As per most of these type of questions... there is no one correct answer. There are some facts and there are some perspectives which makes the "right" answer unique to different people.

Here are my random views...

1. From a cashflow perspective, renting is almost inevitably cheaper than owning a property. You need to take into account both the cost of capital (which may be the mortgage rate or the opportunity cost, depending on how you finance the property) and the cost of ownership (rates, insurance, land tax, upkeep etc) which are significant. 

2. There are frictional costs associated with property transactions. When you buy you pay stamp duty, lawyer fees, bank fees, building inspections etc etc. When you sell you pay lawyer fees, marketing costs, agent fees etc etc. These transaction costs can easily be 3-6%. So when you see the "median" house price is up 5%... chances are you aren't breakeven yet. That's why they often say 7 years is the minimum time you should own a property.

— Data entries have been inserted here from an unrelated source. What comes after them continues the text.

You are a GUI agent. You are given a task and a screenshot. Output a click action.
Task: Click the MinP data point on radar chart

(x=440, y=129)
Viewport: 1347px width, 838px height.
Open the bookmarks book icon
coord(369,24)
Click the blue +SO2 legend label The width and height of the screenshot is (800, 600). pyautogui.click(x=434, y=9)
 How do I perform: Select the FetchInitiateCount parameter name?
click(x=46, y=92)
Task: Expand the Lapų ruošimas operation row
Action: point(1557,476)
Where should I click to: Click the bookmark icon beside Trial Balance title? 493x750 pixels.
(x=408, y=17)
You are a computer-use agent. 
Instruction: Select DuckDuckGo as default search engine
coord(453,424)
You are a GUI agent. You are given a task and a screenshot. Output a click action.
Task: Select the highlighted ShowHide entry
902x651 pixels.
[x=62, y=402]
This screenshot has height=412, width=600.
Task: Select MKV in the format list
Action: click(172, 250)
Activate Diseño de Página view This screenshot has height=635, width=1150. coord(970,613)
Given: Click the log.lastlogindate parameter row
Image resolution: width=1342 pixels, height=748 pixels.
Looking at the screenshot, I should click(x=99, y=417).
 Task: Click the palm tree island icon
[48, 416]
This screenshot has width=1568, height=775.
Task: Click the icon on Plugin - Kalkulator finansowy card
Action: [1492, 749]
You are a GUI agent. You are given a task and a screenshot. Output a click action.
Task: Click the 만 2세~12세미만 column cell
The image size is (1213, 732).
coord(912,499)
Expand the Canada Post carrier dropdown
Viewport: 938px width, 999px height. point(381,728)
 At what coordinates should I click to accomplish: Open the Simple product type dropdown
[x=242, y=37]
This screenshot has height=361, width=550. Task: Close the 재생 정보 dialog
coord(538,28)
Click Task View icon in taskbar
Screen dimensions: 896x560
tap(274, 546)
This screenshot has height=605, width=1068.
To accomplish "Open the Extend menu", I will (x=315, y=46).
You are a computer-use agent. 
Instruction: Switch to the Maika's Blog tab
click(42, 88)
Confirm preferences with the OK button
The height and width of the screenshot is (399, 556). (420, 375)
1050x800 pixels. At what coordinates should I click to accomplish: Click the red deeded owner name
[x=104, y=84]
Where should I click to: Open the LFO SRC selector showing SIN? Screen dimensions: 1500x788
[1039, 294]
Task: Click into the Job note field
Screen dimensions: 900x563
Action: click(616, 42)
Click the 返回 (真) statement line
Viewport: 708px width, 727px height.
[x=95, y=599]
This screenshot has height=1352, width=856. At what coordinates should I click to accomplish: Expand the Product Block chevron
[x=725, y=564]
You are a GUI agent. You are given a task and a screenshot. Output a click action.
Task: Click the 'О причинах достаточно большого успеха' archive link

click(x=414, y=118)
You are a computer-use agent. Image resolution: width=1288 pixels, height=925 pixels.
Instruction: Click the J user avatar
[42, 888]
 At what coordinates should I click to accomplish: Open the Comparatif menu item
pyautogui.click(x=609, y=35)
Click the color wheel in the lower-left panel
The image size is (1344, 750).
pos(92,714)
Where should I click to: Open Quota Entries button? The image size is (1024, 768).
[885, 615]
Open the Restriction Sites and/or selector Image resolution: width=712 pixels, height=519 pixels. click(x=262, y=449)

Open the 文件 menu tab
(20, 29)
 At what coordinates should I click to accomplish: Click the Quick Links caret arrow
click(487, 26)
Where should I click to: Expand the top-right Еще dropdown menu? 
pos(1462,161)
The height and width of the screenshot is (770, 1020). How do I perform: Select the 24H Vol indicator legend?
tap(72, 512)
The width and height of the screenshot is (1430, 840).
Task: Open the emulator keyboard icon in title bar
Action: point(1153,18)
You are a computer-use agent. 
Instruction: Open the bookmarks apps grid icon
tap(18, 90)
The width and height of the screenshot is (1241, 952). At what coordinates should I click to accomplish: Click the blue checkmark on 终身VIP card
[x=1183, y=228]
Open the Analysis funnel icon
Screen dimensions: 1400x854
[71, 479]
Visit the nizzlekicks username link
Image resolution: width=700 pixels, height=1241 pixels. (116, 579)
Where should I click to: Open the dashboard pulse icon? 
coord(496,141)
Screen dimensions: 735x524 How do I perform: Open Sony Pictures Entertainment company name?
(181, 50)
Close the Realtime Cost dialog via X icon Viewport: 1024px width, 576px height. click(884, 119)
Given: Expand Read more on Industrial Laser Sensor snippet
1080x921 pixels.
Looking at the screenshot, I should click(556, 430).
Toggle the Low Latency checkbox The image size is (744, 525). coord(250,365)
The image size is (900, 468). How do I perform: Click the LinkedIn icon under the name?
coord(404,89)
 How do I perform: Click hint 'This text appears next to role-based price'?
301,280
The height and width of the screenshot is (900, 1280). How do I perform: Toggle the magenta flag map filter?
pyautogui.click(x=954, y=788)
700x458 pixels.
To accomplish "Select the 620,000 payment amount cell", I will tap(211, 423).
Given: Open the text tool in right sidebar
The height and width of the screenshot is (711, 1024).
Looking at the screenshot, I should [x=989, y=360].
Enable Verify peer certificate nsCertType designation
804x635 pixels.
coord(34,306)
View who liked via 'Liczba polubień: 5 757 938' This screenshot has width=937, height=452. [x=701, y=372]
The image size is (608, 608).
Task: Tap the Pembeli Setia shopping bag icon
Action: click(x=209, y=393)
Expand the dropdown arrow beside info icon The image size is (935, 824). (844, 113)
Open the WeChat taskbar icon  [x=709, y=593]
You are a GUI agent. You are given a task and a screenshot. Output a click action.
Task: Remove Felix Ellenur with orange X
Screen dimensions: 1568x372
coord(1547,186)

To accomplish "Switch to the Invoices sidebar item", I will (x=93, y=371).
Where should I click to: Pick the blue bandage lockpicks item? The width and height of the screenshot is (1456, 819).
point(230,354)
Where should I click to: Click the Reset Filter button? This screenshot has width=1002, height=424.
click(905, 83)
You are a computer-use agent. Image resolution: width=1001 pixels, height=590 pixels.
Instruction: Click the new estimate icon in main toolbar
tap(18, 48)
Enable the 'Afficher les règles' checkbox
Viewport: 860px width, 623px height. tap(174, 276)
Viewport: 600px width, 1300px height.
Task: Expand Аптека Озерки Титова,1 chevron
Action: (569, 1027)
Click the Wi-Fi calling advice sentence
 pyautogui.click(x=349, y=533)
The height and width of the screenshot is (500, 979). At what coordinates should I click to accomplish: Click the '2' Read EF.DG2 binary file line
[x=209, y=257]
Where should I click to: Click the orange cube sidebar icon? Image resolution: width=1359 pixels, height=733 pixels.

3. Median house price is just an indicator... it will have some influence on the next time you transact your property... but it's not a guarantee. i.e. don't treat it like the last price of a share. Every property and each transaction is essentially unique... and the last +/- 5-10% in price easily comes down to specific circumstances like skill of the agent/auctioneer, desperation of the buyer/seller, amount of marketing, weather of the day, presentation of your neighbour's yard etc.

4. Property development is not simple or easy. There are so many rules and regulations... you need to ask yourself what "value add" do you bring. It's no different to going into any other new business...you don't even know what you don't know. It doesn't mean one cannot learn or acquire such knowledge... it just means you should be in a strong financial position when you do so (or have a really experienced trustworthy partner).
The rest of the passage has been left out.